The new data-mapper allows you to make the model lighter:

<?php
$configuration = new Propel\Runtime\Configuration('path/to/propel.yml');
$session = $configuration->getSession();

$carRepository = $configuration->getRepository(‘\Car); // Provided usually per services/DI.

$car = $carRepository->find(23);
$brand = new Brand(Ford);
$car->setBrand($brand);

$session->persist($brand);
$session->persist($car);
$session->commit();

Since persist does not result in a database operation we can now save all changes in one batch (commit()). Our unit-of-work is optimized to execute inserts in bulk inserts and updates in a more optimized way, which results basically in a faster Propel for bigger change-sets.

Current state of this Pull-Request?

Since I need to completely rewrite Propel’s object/query/tableMap builder, service container, persisting logic, all behaviors and need to touch almost every test of our 3288 tests (By the way, almost more than 700 more tests than Propel v1) it took a while to implement the rough basics. What has been done:

  • Almost 10% of test suite is green (which means it’s compatible with the old BookstoreTest)
  • Rewrote big builder into little pieces
  • MySQL/SQLite: Inserts/Updates/Deletes
  • Behaviors rewritten: AggregateField (a.k.a AggregateColumn), Archivable, AutoAddPk, ConcreteInheritance, Delegate, Timestampable, Sluggable

What needs to be done:

  • Rewrite behavior: NestedSet, I18n, Sortable, QueryCache, Validate, Versionable.
  • Make more tests green. A lot of tests are based on Map\*TableMap::getTableMap() which is not available anymore. $configuration->getEntityMap(FooEntity::class) is now the new way.
  • Make PostgreSQL support working.

You can check-out my current branch if you want to play around with it, but take care: it’s far from being perfect, it’s slower than old versions and generated code may look ugly.
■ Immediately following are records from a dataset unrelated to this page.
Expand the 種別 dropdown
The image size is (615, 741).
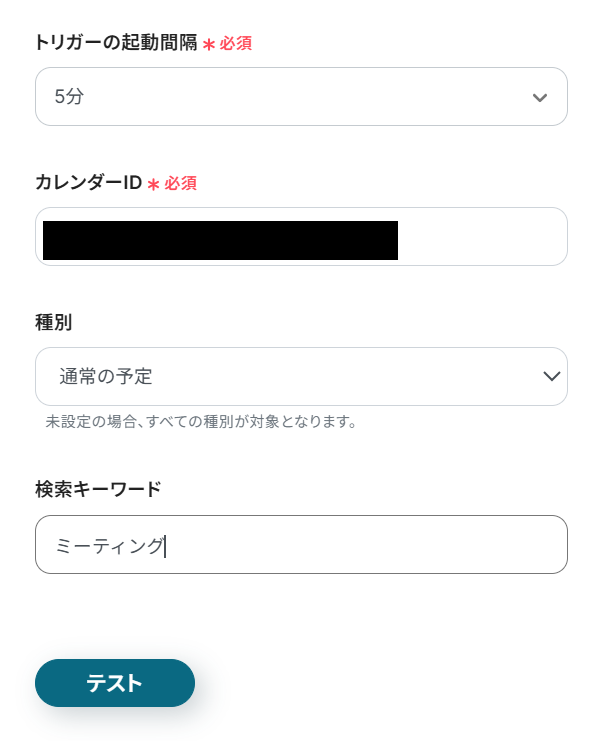click(x=300, y=376)
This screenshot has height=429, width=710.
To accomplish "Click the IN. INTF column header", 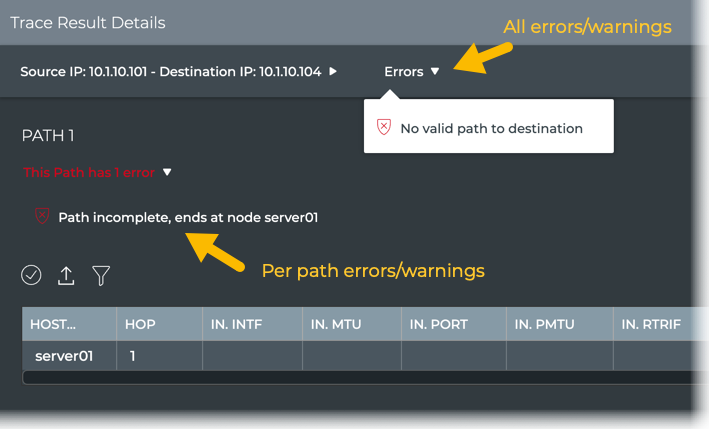I will point(249,324).
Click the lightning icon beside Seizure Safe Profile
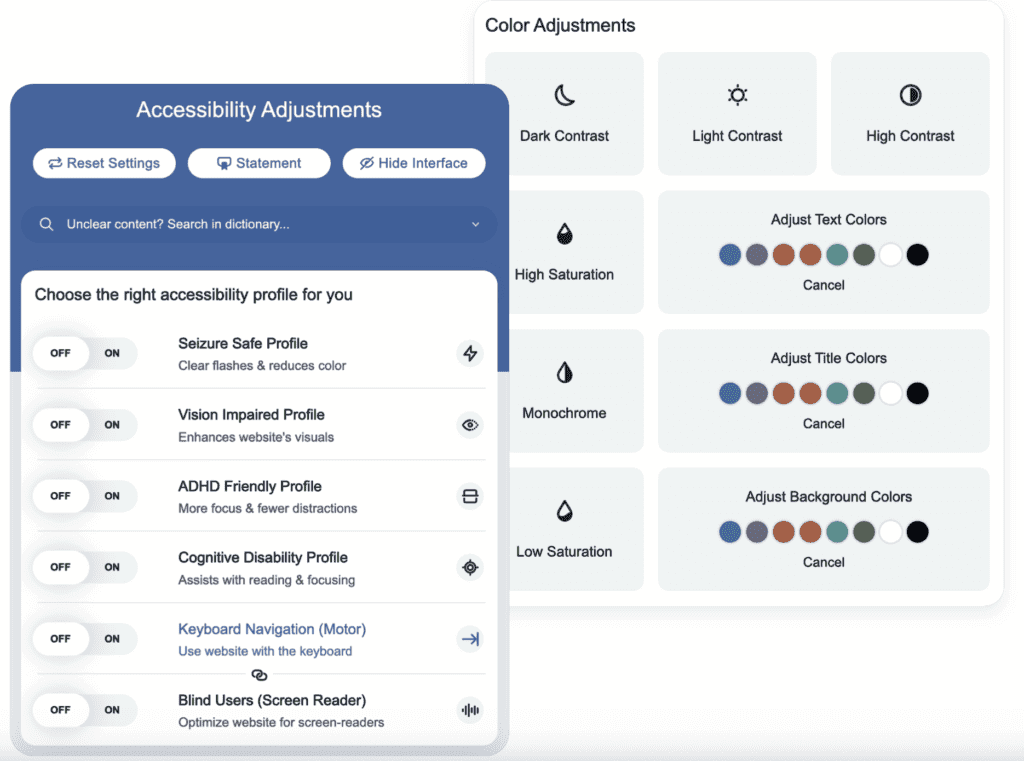Image resolution: width=1024 pixels, height=761 pixels. point(470,353)
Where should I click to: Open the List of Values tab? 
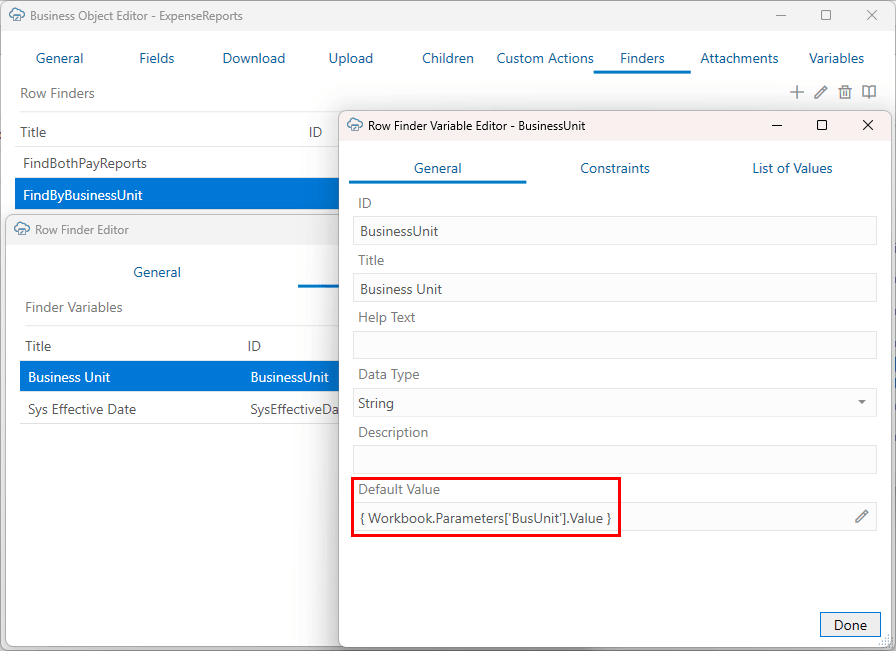792,168
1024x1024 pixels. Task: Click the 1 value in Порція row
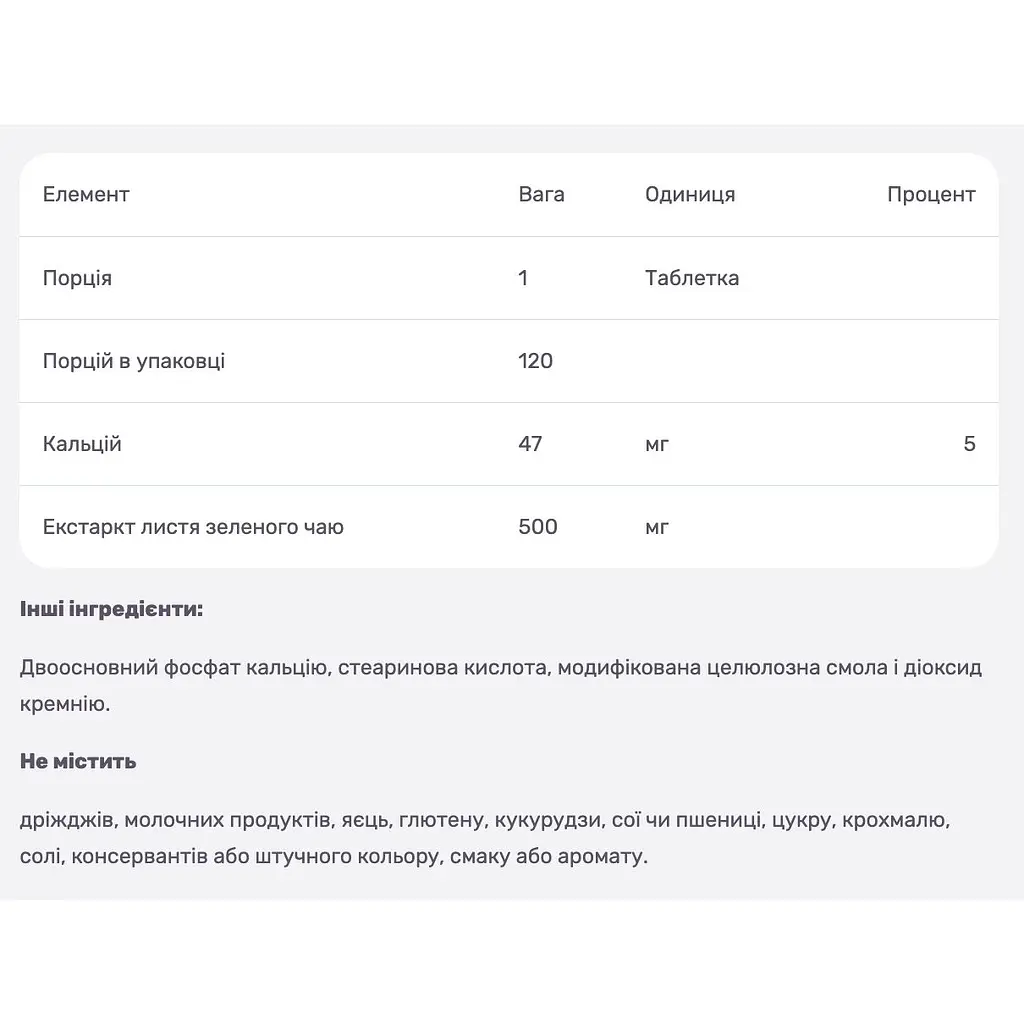click(523, 278)
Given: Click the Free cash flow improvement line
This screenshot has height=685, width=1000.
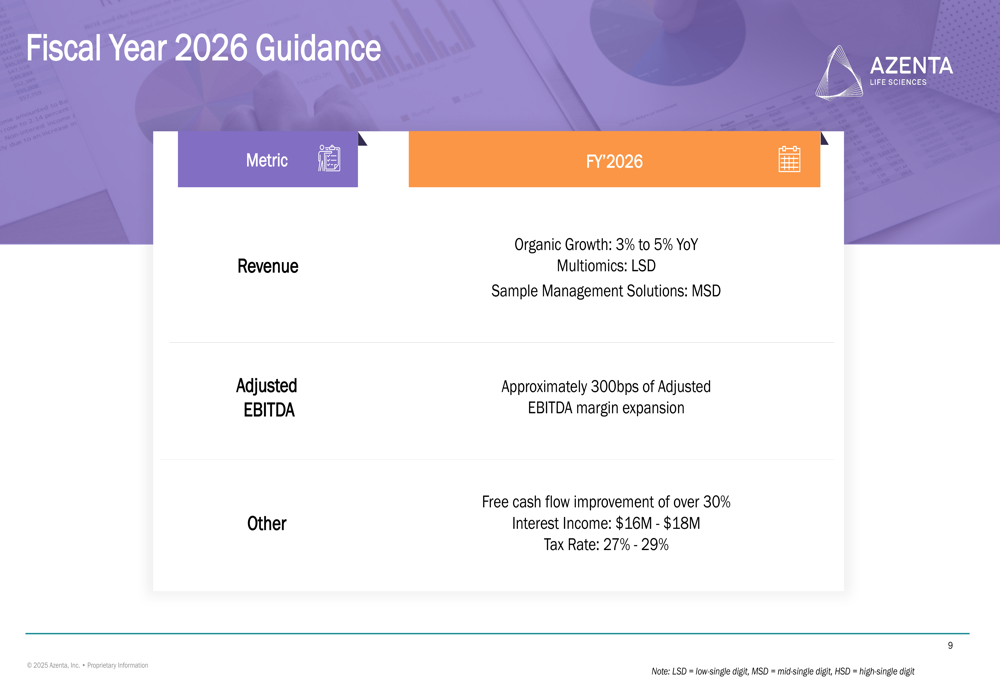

I’m planing now to write every ~two weeks a blog post about what has been done in that data-mapper development, so you’re up to date. Please don’t judge badly about the slow development, if it is not as fast as you want to see - the contribution to this new approach is rather low since it is very complicated to build a big library like this and costs much time. But I really believe we will all be more than happy when we will finally have an alternative, full featured data-mapper ORM to Doctrine, which is on top faster, easier to use and uses less magic.

Next plan is to implement the I18n and nested_set behavior, which both are pretty big. Hope to provide you more updates soon.